Bathroom Monologue: “Those who can’t do, teach.” -Anonymous



“I’ve never understood that phrase. William Shakespeare. Niels Bohr. Bruce Lee. James D. Watson. Michael Faraday. Stephen King. Bill Clinton. All of them teachers who were famous for work in their respective fields.

“But beyond that: isn’t the music teacher who picks up a cello and shows her pupil who to tune the strings doing? Doesn’t the very act of her playing the music as example, and being able to bring others into competence with the technical proficiency, demonstrate her ability to ‘do?’

“But beyond them: Jesus Christ was a teacher. He was, so I’ve read, also God. If teachers can’t ‘do,’ and God is omnipotent, and ‘omnipotence’ is the ability to do anything to the utmost– isn’t there a grievous flaw in someone’s claim?

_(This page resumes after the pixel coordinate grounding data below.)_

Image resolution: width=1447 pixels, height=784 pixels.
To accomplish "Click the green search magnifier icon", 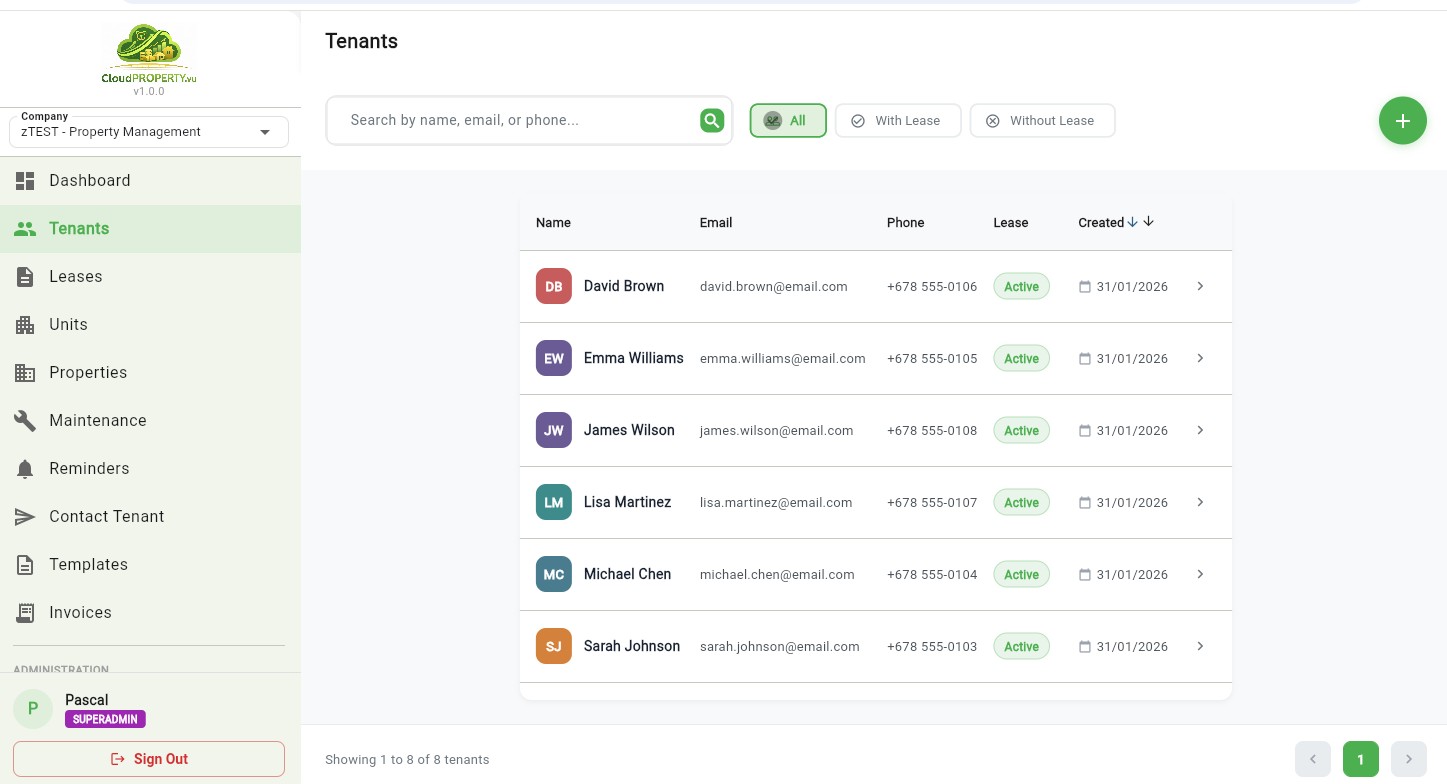I will click(711, 121).
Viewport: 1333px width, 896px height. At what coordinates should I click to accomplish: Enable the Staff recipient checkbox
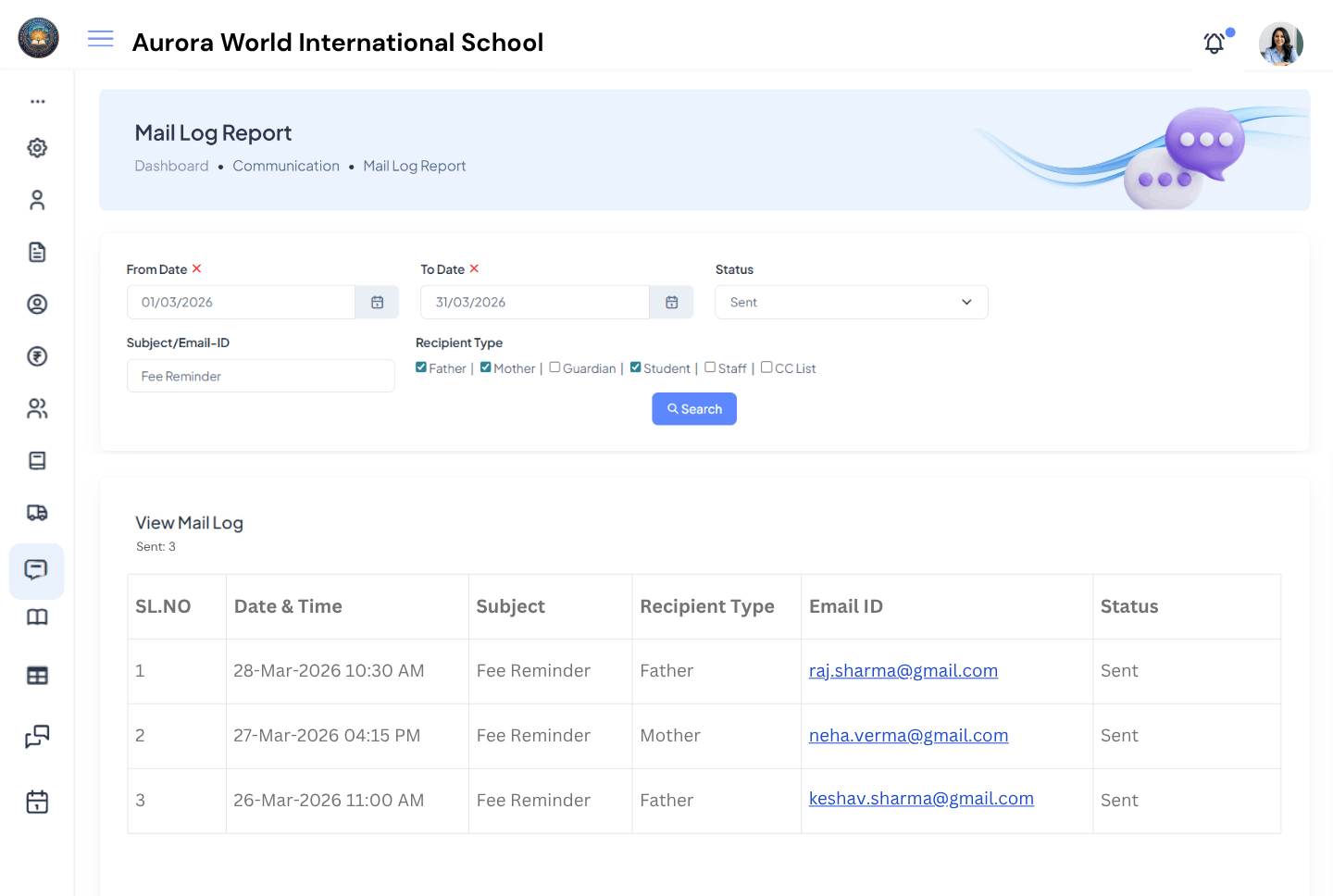[x=709, y=367]
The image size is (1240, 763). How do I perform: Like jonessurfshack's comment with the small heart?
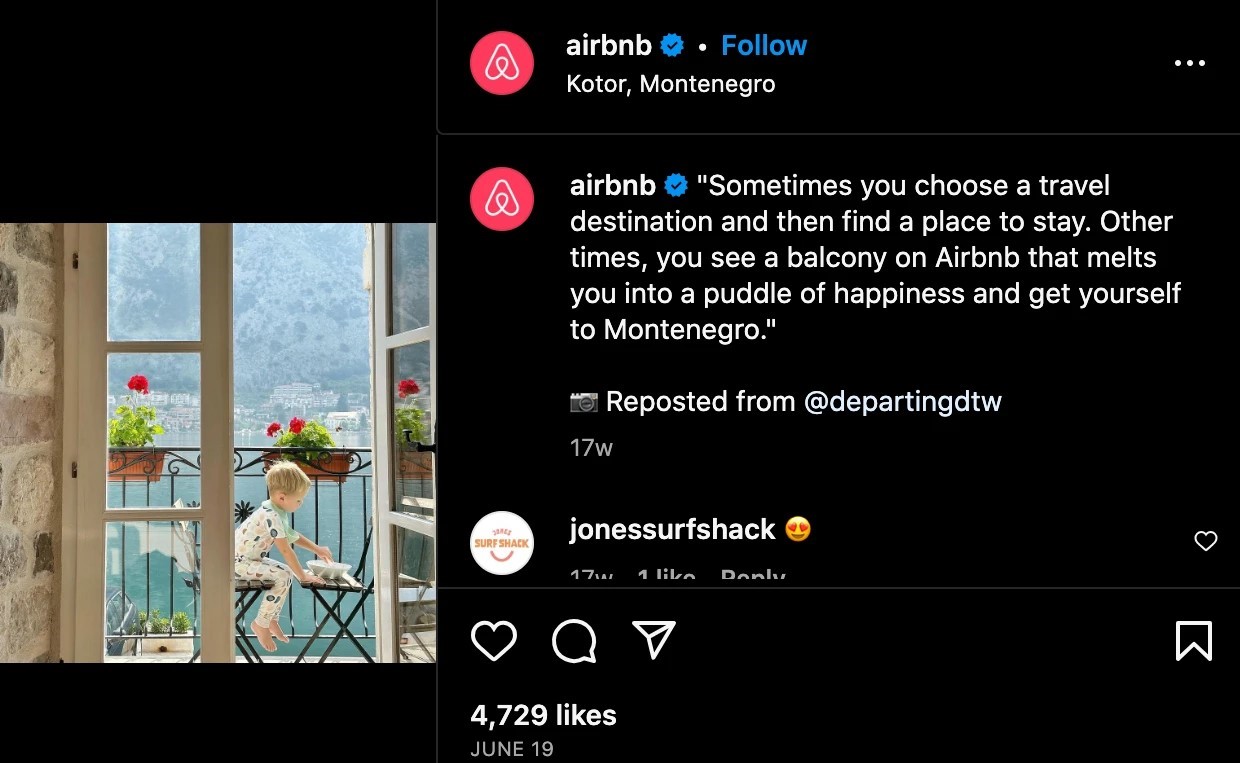coord(1206,541)
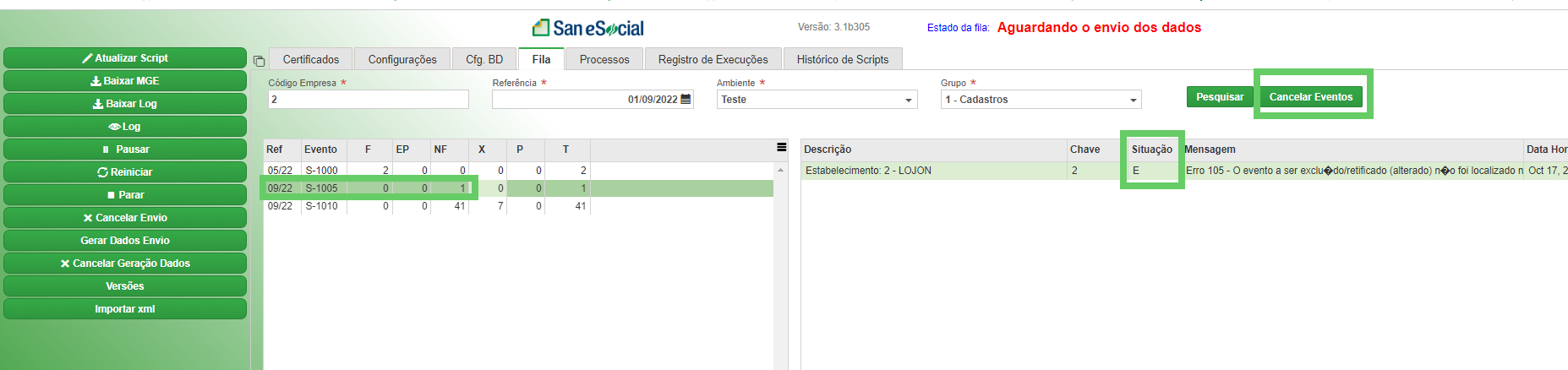The width and height of the screenshot is (1568, 370).
Task: Open the grid options hamburger menu icon
Action: (781, 148)
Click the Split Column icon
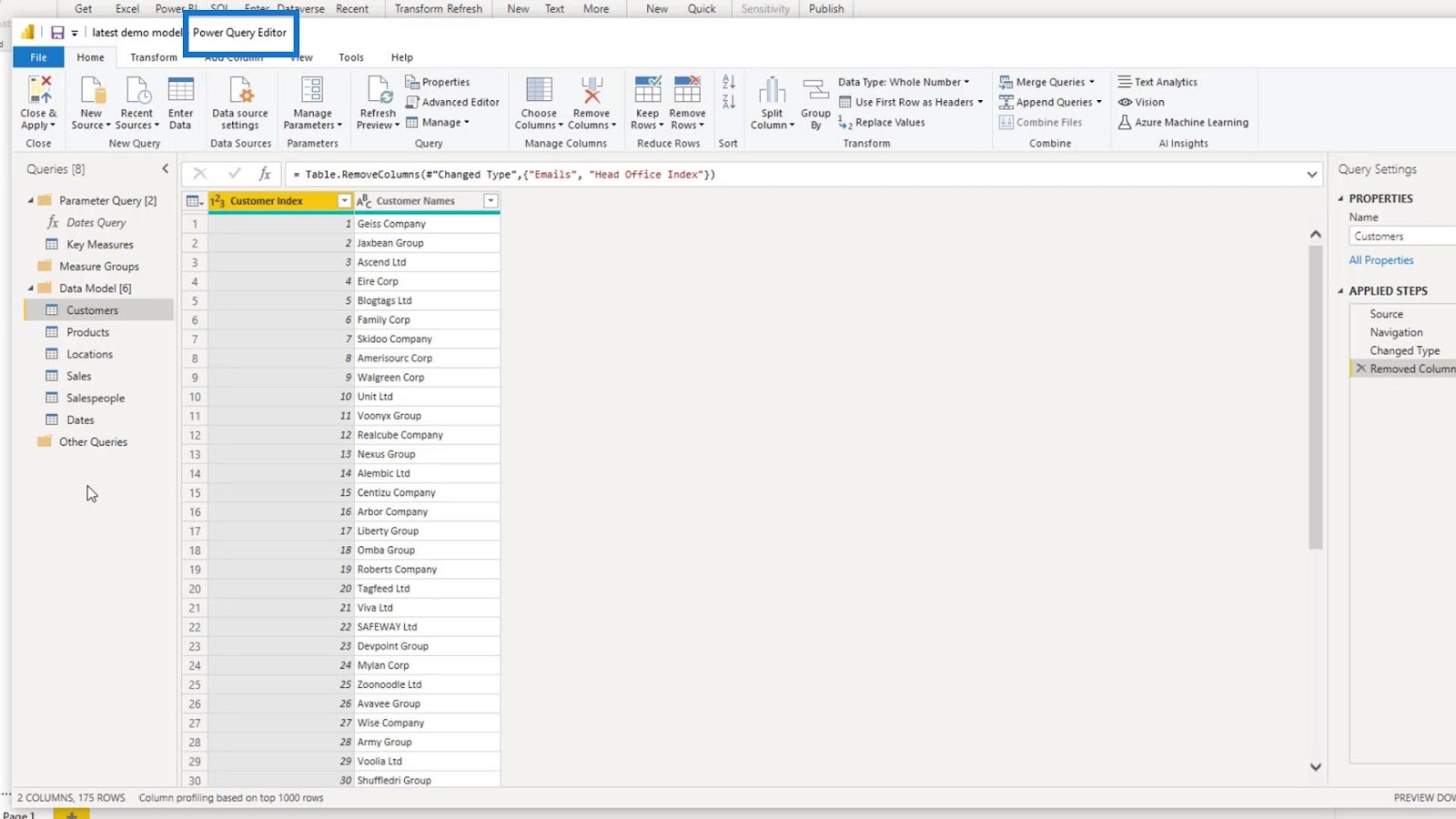 click(772, 92)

“Since adolescence, ‘Those who can’t do, teach’ has struck me as the refrain of the student who can’t do. Usually, it’s of the student who can’t ‘do’ up to a teacher’s standards. You hate this authority figure, and so they must fail at what they’re passionate about, not based on evidence, but based on your disdain. Invention of someone else’s flaws to make ourselves feel better is something we can all do.”

4 comments:

  1. I've always hated that phrase. Thanks for kicking about a bit.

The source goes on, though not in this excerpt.